**OBJECTIVES:**
A. Transcribe the Xtract Resources interim notes, everything from "2. Accounting policies" down to "European Union (EU).".
B. According to the Xtract Resources interim notes, in what currency is the interim financial information presented?
C. Carry the Xtract Resources interim notes further, starting right after the last sentence shown.

**SOURCE EXCERPT:**
Xtract Resources PLC
Notes to the interim financial information
For the six month period ended 30 June 2016
1. General information
Xtract Resources PLC ("Xtract") is a company incorporated in England and Wales under the Companies Act 2006. The Company's registered address is 4th Floor, 2 Cromwell Place, South Kensington, London SW7 2JE. The Company's ordinary shares are traded on the AIM market of the London Stock Exchange. The Company invests and engages in the management, financing and development of early stage resource assets.
2. Accounting policies
Basis of preparation
Xtract prepares its annual financial statements in accordance with International Financial Reporting Standards (IFRSs) as adopted by the European Union (EU).
The consolidated interim financial information for the period ended 30 June 2016 presented herein has been neither audited nor reviewed. The information for the period ended 31 December 2015 does not constitute statutory accounts as defined in section 434 of the Companies Act 2006 but has been derived from those accounts. The auditor's report on those accounts was not qualified and did not contain statements under section 498 (2) or (3) of the Companies Act 2006 but did draw attention by way of emphasis to the material uncertainty around the going concern assumption. As permitted, the Group has chosen not to adopt IAS 34 'Interim Financial Reporting'.
The interim financial information is presented in pound sterling and all values are rounded to the nearest thousand pounds ('000) unless otherwise stated.
The interim consolidated financial information of the Group for the six months ended 30 June 2016 were authorised for issue in accordance with a resolution were authorised for issue by the Directors on 29 September 2016.

**SUPPLIED MATERIAL:**
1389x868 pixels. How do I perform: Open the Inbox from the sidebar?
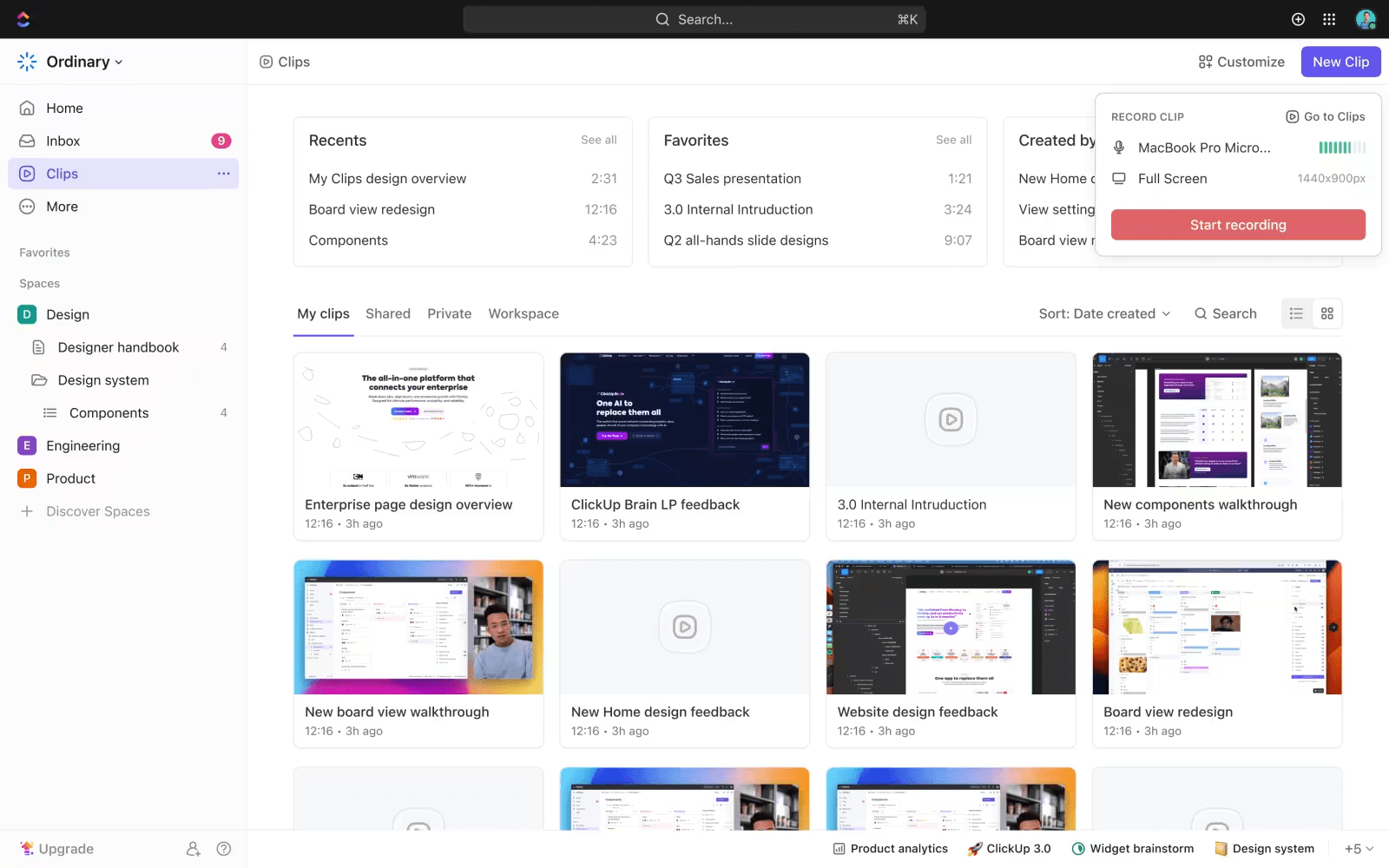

**ANSWERS FOR THE EXERCISE:**
A.
2. Accounting policies
Basis of preparation
Xtract prepares its annual financial statements in accordance with International Financial Reporting Standards (IFRSs) as adopted by the European Union (EU).

B. Pound sterling, rounded to the nearest thousand pounds unless otherwise stated.

C.
Going concern
The operations of the Group are currently financed through a combination of funds which the Company has raised from shareholders and amounts drawn from the loan facility with YAGM. An operating loss has been reported as the Group's assets did not generate significant revenues. During September 2016 the Company announced it would no longer continue operating its Chepica asset and therefore the Directors anticipate net operating cash outflows for the next twelve months from the date of signing these financial statements.
In common with early producing companies, the Company raises finance for its activities in discrete tranches to finance its activities for limited periods only and further funding will be required from time to time to finance those activities.
The Directors have assessed the working capital requirements for the forthcoming twelve months and have undertaken the following assessment.
Upon reviewing those working capital requirements for the forthcoming twelve months, the directors consider that the Company is likely to require additional financial resources in the twelve-month period from the date of approval of these financial statements to enable the Company to fund its current operations and to meet its commitments. The Directors would then expect for the funds to be raised through a combination of project finance funding, the current SEDA backed loan note and further equity fund raising.
The Group's ability to continue its operations is a critical accounting assumption and as a result the directors have concluded that the uncertainty represents a material uncertainty that casts significant doubt upon the company's ability to continue as a going concern and that, therefore, the company may be unable to realise its assets and discharge its liabilities in the normal course of business.
Nevertheless, after making enquiries and considering the uncertainties described above, the directors have a reasonable expectation that the company has adequate ability to raise resources to continue in operational existence for the foreseeable future. The Directors therefore continue to adopt the going concern basis of accounting in preparing the annual financial statements.
The financial statements do not include any adjustments relating to the recoverability and classification of assets and liabilities that may be necessary if the going concern basis of preparation of the financial statements is not appropriate.
On this basis the Board believes that it is appropriate to prepare the financial statements on the going concern basis.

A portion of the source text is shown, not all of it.